The other odd thing it that when I run the ABS bleed sequence and get to the part where I open the front bleeder screws and then make the pump run, the fluid that runs out looks to have extremely tiny air bubbles in it no matter how fresh the fluid is going in or how many time I do it.

Any ideas out there? Thanks a bunch in advance.


----------



## SilvBullit (Sep 7, 2001)

43 views and nothing yet. 

Still the same and I just used a motiv power bleeder with the same outcome. How many times has an ABS unit been the culprit? That is the only thing left...


----------



## SilvBullit (Sep 7, 2001)

By the way, every single time I run the abs pump via VAG COM I see small air bubbles run out even when the reservoir is full and all the air has been purged from the lines. Is it just flowing so fast that it pulls air by the bleeder screw threads when it comes out?


----------



## GTijoejoe (Oct 6, 2001)

yuck, this is a difficult one. how loose are you unscrewing the bleeder, just letting it just barely leak out?
thats all I got


----------



## SilvBullit (Sep 7, 2001)

I open the bleeder a half turn or a little less. The fluid runs out pretty fast with 10psi at the cap. So far I have replaced the ABS module, installed a new master cylinder, and bled the crap out of the system and still the same condition. There are no leaks anywhere, and all of the calipers are moving freely. I am completely stumped. 

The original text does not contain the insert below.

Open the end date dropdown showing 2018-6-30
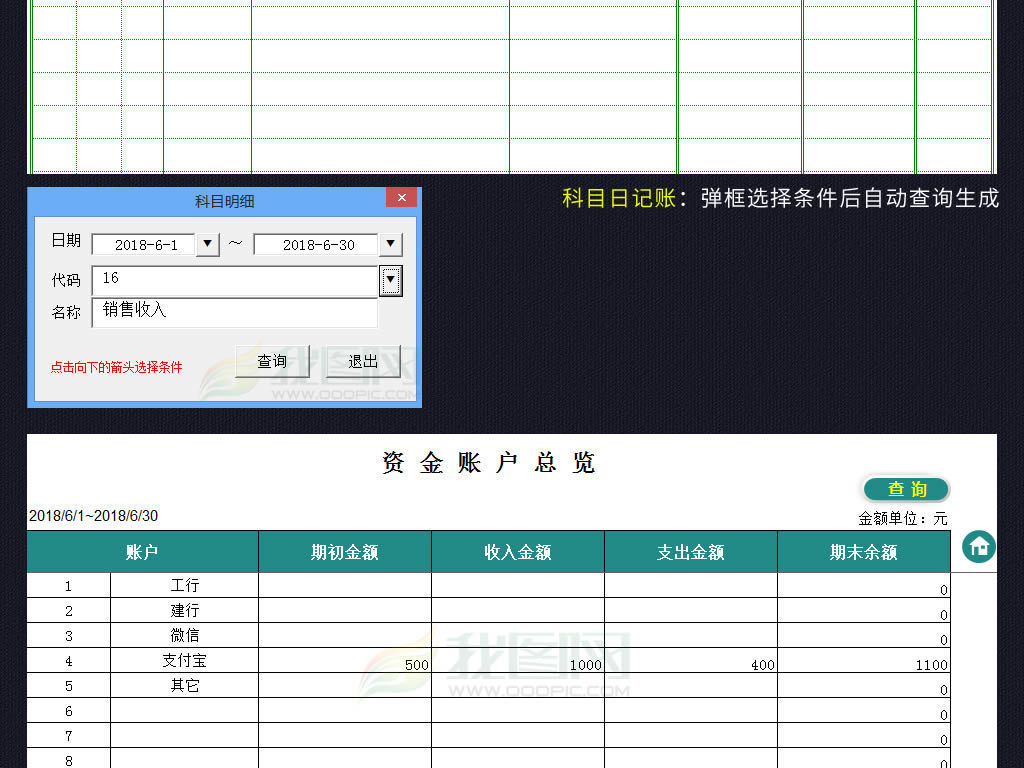The height and width of the screenshot is (768, 1024). point(392,243)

It will lock the brakes and the abs comes on on dry pavement so there is plenty of braking power...it just feels odd.


----------



## GTijoejoe (Oct 6, 2001)

do you dirive another car often instead of this one?
I had the same feeling going from my Evo back to my Gti... but if you are locking the tires most likely you have successfully bled the system.... no since I drive my Gti DD it seems normal


----------



## SilvBullit (Sep 7, 2001)

We have a 2001 Cabrio which has an entirely different braking system and the pedal is more solid and doesn't travel as far BUT...when you sit with the engine on, the pedal will push to a point where it will seem to butt against something but not the floor and that is the point that, when you are driving, you would push it down to only in the case of a panic stop. The Jetta feels exactly the same way but that point where the pedal touches that point is a little further, and when I look at the pedal it is not to the floor but fairly far down. The brakes begin to grab at about 1/5 pedal travel so I am just going to say it is supposed to be that way. If I drive it for an hour it doesn't feel any different.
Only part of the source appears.